• [OBJECTIVE 1]: Output the two screenshot records exactly as they appear, line for line, but omit the pictures.

Let us not forget the military role Indigenous Canadians contributed to the War of 1812. Let us also not forget the creation of reservations that were purposefully established in the least habitable or economically profitable areas of Canada, or the purposefully insidious introduction of alcohol into Indigenous communities—where cultural norms and understanding around alcohol did not exist.

The crux of this discussion is around residential schools, because the ignorance being displayed in our own community toward the subject is appalling.

The first residential schools were established in New France in 1831. The last residential school closed its doors in 1996. Yes, 1996. It is not a “nineteenth century government policy”; it is a reality in our lifetime.

Residential schools were government-sponsored religious institutions with the goal of assimilating Indigenous children into Euro-Canadian culture by isolating them from their communities, culture and native languages. As a result of poor record keeping and intentional concealment we will never know the exact number of children who died at these schools, however it is estimated that at least 6,000 children died in these institutions.

In many cases children were not allowed to speak their native languages and were physically punished for doing so. Boys’ hair was cut, and the children were not allowed to wear their traditional clothes, thus removing any outward signs of their culture. The missionary staff forced Christian religious practices on the students, and denigrated Indigenous spiritual traditions.

Until the 1950s, half of the school day was spent in the classroom and the other half was spent working for free. This practice was used to exploit the children and was a form of slavery. Until the 1960s, children were not routinely sent home for the holidays, meaning they were only able to see their families for two months during the summer, though some students were not allowed to go home at all.

Excessive punishment, including physical abuse such as beatings and confinement, were commonplace at residential schools. Many of the students suffered sexual abuse while at the schools; however, charges against the abusers were extremely rare. Often the abuser was allowed to continue teaching at the school, further traumatizing the victims. The Truth and Reconciliation Commission (TRC) found that “from 1958, when it first opened, until 1979, there was never a year in which Grollier Hall in Inuvik did not employ at least one dormitory supervisor who would later be convicted for sexually abusing students.”

• [GIVEN DATA]:
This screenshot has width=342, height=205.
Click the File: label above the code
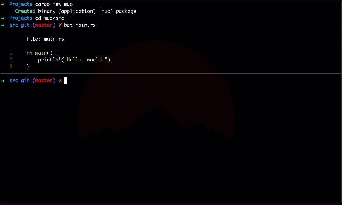pos(33,39)
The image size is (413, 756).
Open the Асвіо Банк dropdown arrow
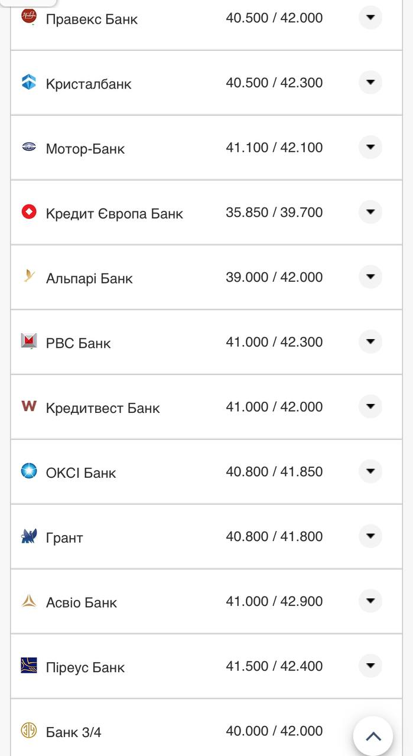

• [OBJECTIVE 2]: In the passage on residential schools, switch "intentional concealment" to "deliberate concealment" and write out the part starting with "Residential schools were government-sponsored" and going on through "in these institutions.".

• [CORRECT ANSWER 1]:
This screenshot has width=342, height=205.
Click the File: label above the code
pos(33,39)
The image size is (413, 756).
Open the Асвіо Банк dropdown arrow

• [CORRECT ANSWER 2]:
Residential schools were government-sponsored religious institutions with the goal of assimilating Indigenous children into Euro-Canadian culture by isolating them from their communities, culture and native languages. As a result of poor record keeping and deliberate concealment we will never know the exact number of children who died at these schools, however it is estimated that at least 6,000 children died in these institutions.